Exposure to phthalates can cause children's allergy and asthma

Recent controversy over the discovery of clouding agents containing the banned chemical DEHP in beverages has caused public concerns. A research team of environmental health at National Cheng Kung University (NCKU) has verified that DEHP in the environment can lead to children's allergy and asthma and girls' precocious puberty.

The research team led by Vice President Huey-Jen Su and Prof. Ching-Chang Lee has targeted 193 children in a 3-year project which began in 2007 to expose the health effects of indoor DEPH on youth.

"Phthalates are found in children's toys, personnel care products, medical devices, building materials and food containers and packages at surprisingly high percentages," said Ching-Chang Lee. "Among them, DEHP is the most widely-used phthalate contributing up to 20% to 40% by weight in products."

Ordinary houses in Taiwan have dust which contains DEHP, DBP and BBzP, and DEHP alone occupies more than 90% of concentration.
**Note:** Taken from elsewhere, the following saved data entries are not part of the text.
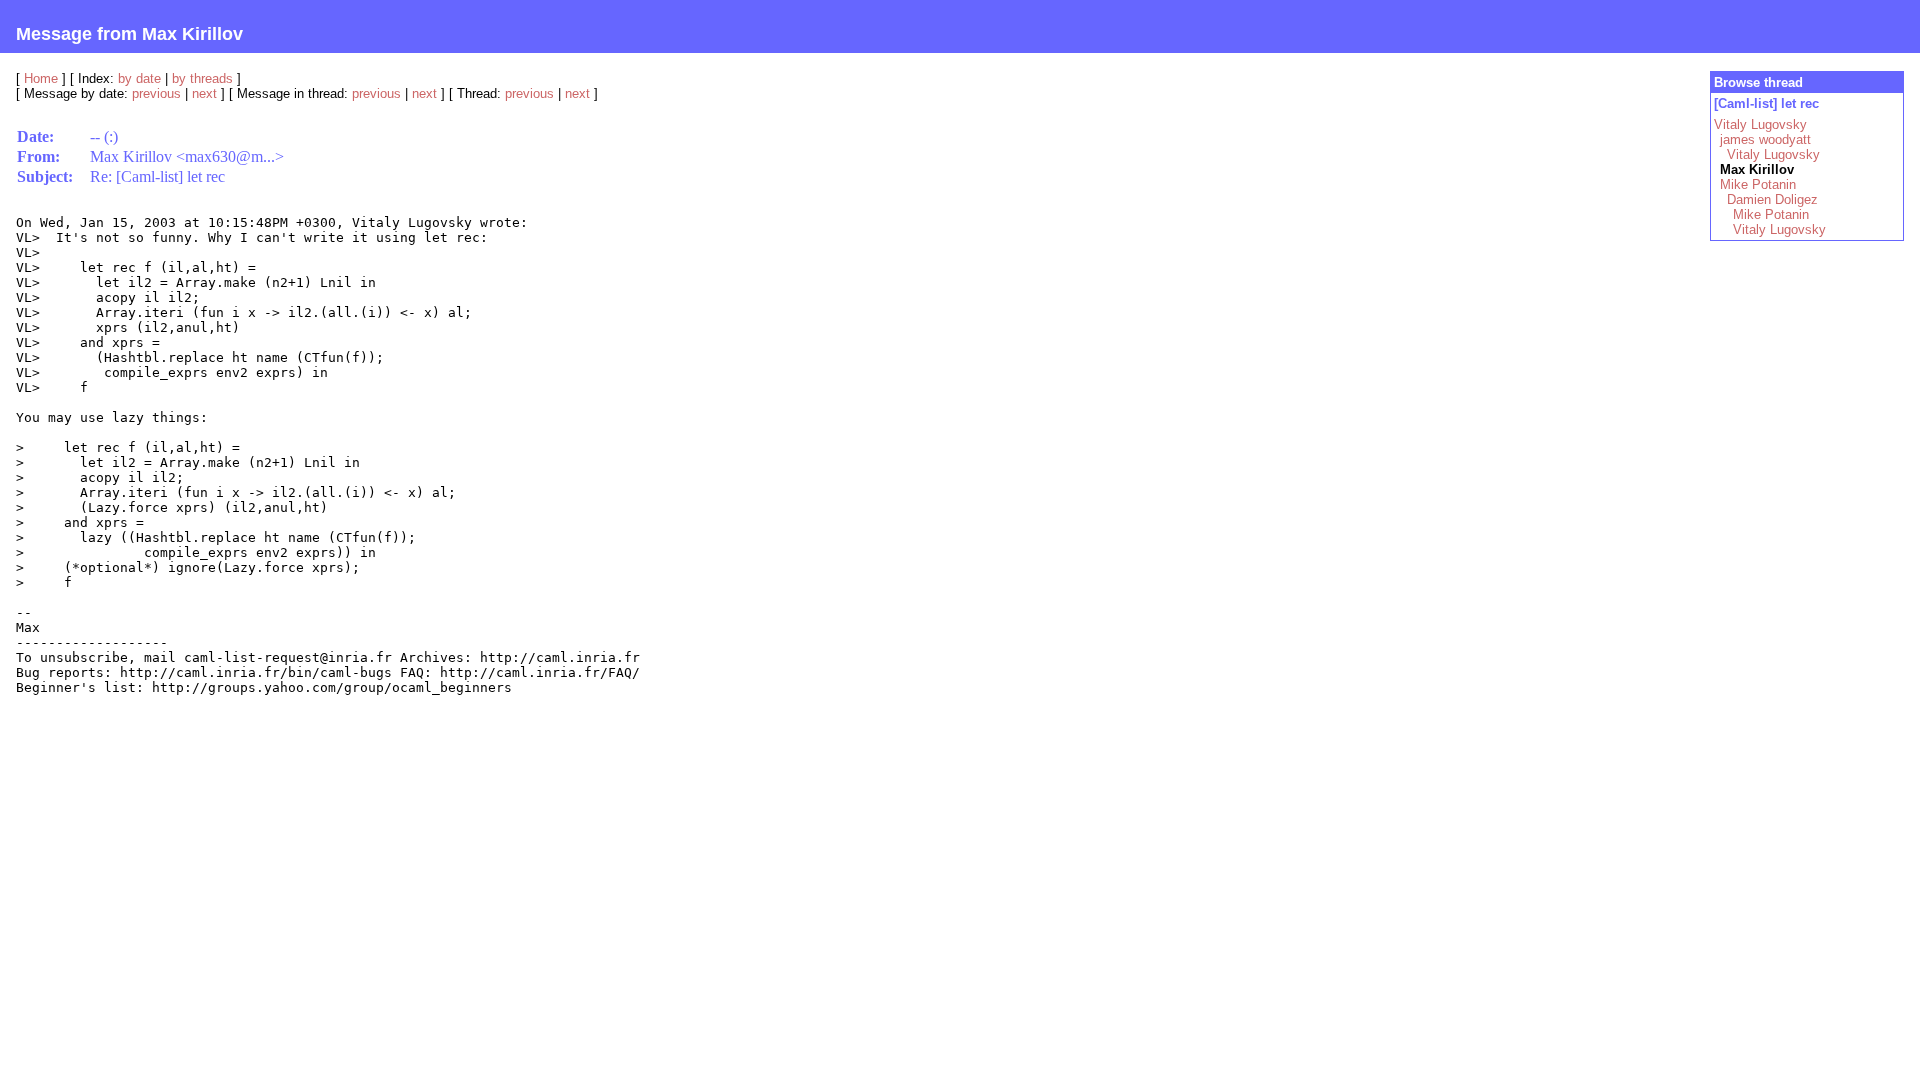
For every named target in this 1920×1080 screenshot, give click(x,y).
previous (156, 93)
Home (41, 78)
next (204, 93)
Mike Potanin (1758, 184)
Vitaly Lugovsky (1760, 124)
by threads (202, 78)
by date (139, 78)
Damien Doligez (1772, 199)
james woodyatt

Wooden floors with waterproof layer, varnish or wax, overused cables and plastic warp being heated in the microwave are reasons for the high concentration of DEHP at home. DEHP will not only spread in the air but it will also absorb neighboring dust particles and then accumulate in the environment or contaminate food.

In addition, the research team revealed that plastic bottles, bowls, cups, bags and tableware which contain DEHP are harmful to children's health. The chemical is often contained in shampoo, shower gel, hygiene and cosmetic products.

The DEHP concentration in their body can be significantly reduced if children wash their hands more, drink less commercial beverages and use fewer cosmetic products such as perfume, cream and nail polish.